This survey presents an exhaustive overview of previous research on automatic genre identification. Thereby, it uncovers numerous challenges of the task and the approaches to dealing with them, further explained in the following paragraphs:

  1. 1.

    Lack of consensus on the main concepts, connected with the automatic genre identification, leading to a proliferation of competing genre schemata and approaches.

  2. 2.

    Existence of hybrid texts and multi-text documents in web datasets, related to the limited control over the content creation and collection of web texts, which pose challenges for manual annotation and automatic classification.

  3. 3.

    Lack of comparability between existing genre datasets, aggravated by the fact that they are hard to find or have ceased to be available.

  4. 4.

    Challenges, connected with assuring stability of genre classifiers and their good performance also in out-of-domain scenarios, so that the classifiers are not dataset-dependent.

The first challenge is that there exists no consensus on the term that should be used for this phenomenon, on the definition of the concept itself, and on the set of labels to be included into the schema to assure high coverage, reliable annotation and good classification results. As researchers define genres differently and perform research on them with different aims, they use very different genre schemata. We analysed 16 of them and showed that out of 177 labels only 48 labels are used in more than one schema.

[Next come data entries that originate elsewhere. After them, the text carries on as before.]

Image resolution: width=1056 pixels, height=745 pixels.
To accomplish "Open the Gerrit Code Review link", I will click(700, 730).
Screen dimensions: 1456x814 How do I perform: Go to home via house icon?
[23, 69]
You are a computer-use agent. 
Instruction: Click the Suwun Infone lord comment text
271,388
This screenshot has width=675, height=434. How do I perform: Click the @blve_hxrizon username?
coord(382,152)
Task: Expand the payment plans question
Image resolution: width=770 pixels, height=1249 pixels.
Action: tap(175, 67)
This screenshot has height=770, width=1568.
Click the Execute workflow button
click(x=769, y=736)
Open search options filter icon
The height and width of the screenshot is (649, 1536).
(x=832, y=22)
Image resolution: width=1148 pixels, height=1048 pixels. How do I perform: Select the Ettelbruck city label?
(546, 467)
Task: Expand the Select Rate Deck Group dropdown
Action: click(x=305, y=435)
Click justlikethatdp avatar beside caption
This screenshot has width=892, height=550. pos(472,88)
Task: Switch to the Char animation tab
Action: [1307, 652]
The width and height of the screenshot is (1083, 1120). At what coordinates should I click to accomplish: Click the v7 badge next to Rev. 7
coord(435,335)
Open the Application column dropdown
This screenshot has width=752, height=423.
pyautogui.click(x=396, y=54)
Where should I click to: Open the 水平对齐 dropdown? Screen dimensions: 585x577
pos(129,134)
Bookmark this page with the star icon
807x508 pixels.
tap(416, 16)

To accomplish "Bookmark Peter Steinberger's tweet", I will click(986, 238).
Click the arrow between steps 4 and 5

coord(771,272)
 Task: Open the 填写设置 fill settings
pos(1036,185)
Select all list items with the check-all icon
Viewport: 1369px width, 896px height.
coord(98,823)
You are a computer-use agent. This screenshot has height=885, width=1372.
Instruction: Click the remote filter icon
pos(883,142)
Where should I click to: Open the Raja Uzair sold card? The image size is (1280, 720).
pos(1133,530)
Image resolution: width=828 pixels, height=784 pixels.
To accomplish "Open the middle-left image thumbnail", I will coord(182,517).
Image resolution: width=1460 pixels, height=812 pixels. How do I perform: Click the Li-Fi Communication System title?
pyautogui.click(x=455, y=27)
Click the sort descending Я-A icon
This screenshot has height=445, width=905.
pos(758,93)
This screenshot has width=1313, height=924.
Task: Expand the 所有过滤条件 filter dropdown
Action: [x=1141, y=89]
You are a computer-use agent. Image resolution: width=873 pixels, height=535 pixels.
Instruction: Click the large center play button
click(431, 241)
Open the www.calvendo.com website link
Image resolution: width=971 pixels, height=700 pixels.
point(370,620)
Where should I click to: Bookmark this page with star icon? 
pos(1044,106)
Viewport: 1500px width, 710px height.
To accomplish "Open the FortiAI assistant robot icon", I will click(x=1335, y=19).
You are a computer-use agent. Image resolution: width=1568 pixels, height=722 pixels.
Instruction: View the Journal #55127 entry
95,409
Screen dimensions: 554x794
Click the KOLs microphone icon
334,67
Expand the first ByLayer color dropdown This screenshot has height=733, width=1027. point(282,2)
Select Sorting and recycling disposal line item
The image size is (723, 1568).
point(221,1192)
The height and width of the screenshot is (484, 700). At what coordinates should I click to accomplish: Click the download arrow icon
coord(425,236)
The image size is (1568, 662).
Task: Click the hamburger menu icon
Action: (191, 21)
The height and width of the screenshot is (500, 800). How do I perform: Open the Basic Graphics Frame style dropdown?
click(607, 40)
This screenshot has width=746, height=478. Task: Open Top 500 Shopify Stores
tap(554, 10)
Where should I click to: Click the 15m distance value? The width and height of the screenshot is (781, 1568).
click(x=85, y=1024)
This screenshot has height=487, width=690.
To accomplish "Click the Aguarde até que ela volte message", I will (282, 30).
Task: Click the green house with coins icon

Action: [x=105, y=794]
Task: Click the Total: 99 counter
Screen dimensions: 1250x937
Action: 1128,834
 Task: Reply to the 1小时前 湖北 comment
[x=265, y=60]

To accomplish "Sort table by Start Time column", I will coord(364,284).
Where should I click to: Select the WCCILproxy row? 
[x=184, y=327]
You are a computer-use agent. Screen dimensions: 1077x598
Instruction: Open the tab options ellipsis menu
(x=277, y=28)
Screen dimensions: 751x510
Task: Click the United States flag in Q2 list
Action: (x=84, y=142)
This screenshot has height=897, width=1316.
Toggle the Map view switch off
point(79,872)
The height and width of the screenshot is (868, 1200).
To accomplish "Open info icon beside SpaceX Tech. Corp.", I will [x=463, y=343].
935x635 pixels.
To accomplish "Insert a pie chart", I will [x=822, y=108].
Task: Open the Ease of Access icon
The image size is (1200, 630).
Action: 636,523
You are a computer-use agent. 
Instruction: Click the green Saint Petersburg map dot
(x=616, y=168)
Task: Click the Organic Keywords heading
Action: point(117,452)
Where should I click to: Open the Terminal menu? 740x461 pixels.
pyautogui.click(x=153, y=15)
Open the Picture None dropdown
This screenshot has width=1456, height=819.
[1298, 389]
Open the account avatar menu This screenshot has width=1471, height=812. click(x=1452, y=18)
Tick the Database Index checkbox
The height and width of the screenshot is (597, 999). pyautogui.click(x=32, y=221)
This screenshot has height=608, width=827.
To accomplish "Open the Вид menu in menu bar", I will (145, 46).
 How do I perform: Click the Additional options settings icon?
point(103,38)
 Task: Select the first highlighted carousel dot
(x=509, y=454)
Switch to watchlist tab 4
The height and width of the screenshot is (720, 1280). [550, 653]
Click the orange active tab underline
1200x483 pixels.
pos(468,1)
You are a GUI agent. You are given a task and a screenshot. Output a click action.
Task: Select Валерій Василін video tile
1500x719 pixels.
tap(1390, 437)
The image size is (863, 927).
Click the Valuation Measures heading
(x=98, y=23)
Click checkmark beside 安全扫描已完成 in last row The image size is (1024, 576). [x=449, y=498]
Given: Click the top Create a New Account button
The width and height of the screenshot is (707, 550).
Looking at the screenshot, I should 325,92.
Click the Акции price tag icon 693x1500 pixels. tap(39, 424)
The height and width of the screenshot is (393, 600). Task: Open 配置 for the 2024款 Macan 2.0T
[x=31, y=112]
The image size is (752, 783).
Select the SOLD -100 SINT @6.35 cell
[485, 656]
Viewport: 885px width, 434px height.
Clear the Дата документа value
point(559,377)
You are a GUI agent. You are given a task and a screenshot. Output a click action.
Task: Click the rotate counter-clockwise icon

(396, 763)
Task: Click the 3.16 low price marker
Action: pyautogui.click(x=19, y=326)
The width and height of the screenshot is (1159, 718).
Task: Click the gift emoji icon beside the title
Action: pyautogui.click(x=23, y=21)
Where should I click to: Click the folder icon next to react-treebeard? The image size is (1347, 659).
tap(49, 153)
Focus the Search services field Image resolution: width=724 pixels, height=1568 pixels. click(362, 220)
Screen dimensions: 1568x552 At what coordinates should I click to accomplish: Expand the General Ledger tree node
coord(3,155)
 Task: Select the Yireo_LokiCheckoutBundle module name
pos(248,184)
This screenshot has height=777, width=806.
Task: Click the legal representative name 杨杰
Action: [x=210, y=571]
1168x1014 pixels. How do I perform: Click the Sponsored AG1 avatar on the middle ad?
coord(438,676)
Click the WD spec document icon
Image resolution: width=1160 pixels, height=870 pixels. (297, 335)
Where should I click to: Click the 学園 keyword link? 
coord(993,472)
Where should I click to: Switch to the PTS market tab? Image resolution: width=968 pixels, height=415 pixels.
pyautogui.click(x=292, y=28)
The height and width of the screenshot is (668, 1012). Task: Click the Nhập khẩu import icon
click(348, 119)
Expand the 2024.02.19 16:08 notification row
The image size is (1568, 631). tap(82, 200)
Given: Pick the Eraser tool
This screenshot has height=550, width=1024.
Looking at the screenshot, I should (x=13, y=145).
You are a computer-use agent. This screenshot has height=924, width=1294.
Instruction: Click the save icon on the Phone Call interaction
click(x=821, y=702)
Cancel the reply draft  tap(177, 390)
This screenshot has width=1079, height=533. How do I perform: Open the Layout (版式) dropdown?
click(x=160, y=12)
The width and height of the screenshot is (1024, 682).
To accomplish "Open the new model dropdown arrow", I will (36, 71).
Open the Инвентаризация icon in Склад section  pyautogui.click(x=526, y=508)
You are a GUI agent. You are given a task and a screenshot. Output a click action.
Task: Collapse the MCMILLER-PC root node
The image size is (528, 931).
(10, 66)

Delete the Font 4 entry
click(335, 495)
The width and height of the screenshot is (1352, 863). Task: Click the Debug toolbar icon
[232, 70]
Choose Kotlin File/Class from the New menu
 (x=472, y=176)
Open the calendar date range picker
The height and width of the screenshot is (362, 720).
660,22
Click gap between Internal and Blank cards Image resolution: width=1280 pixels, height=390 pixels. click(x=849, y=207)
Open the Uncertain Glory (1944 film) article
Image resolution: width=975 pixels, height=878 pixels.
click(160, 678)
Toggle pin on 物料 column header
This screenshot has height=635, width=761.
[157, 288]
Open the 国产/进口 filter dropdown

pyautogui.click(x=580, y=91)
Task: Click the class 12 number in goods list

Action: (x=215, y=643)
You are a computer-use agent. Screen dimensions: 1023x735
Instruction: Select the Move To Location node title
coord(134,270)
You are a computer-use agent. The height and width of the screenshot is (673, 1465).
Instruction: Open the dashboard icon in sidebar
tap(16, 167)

Secondly, the reliability of genre datasets and consequently also the results of automatic genre identification can be negatively impacted by the fundamental difficulties connected with the genre notion itself. During annotation and machine learning experiments, researchers need to deal with hybrid texts, i.e., texts which have features of multiple genres, texts without any discernible purpose or features, and documents that consist of multiple texts, such as a letter, posted as a part of a blog. On the web, writers are not constrained to following genre norms, thus, the texts vary significantly in regard of their genre prototypicality. These difficulties contributed to rather low inter-annotator agreement in some of the annotation campaigns, resulting in genre datasets with questionable reliability.

Thirdly, the last review of existing genre datasets, published in 2010 (see Sharoff et al. (2010)), exposed the lack of comparability, representativeness and reliability of existing genre datasets, and highlighted a need for further research on AGI. They called for efforts to develop a large reference corpus, collected from a diverse range of sources, and with a genre schema which would allow for reliable annotation. At that time, genre datasets almost exclusively contained only English documents, thus, the authors also urged for a creation of datasets in other languages, which would enable cross-lingual automatic genre identification. Our paper is the first work that surveys the research on automatic genre identification that was done in the last 12 years, describing that research in the context of the older work as well.

In this period, the technological progress delivered crawling tools which enable fast collection of thousands, or even millions of texts from the web, assuring representativeness of the datasets. Secondly, the researchers benefited from the advent of crowd-sourcing platforms, which allow quick and relatively inexpensive annotation of tens of thousands of texts. And finally, recently developed deep neural machine learning technologies relying on self-supervision, such as the Transformer language models, were shown to be able to classify genres drastically better than any previous technology, even when trained on only a thousand of texts. Furthermore, the models were revealed to achieve good results on cross-lingual genre classification which opens the doors to empowering a multitude of languages with the benefits of automatic genre identification.

While early genre datasets mostly focused on a small set of specific labels, recently, numerous datasets were developed with schemata which aim to cover the entire genre composition of the web, which is the first step to providing a general dataset with labels that could be applied to any corpus. Such schemata are the FTD schema (Sharoff, 2018), based on which English, Russian and Arabic genre datasets were created, and the CORE schema (Egbert et al., 2015) which served as a basis for English, Finnish, French, Swedish, Slovene and other datasets. These datasets addressed the lack of representativeness, comparability and reliability that was observed for earlier genre collections.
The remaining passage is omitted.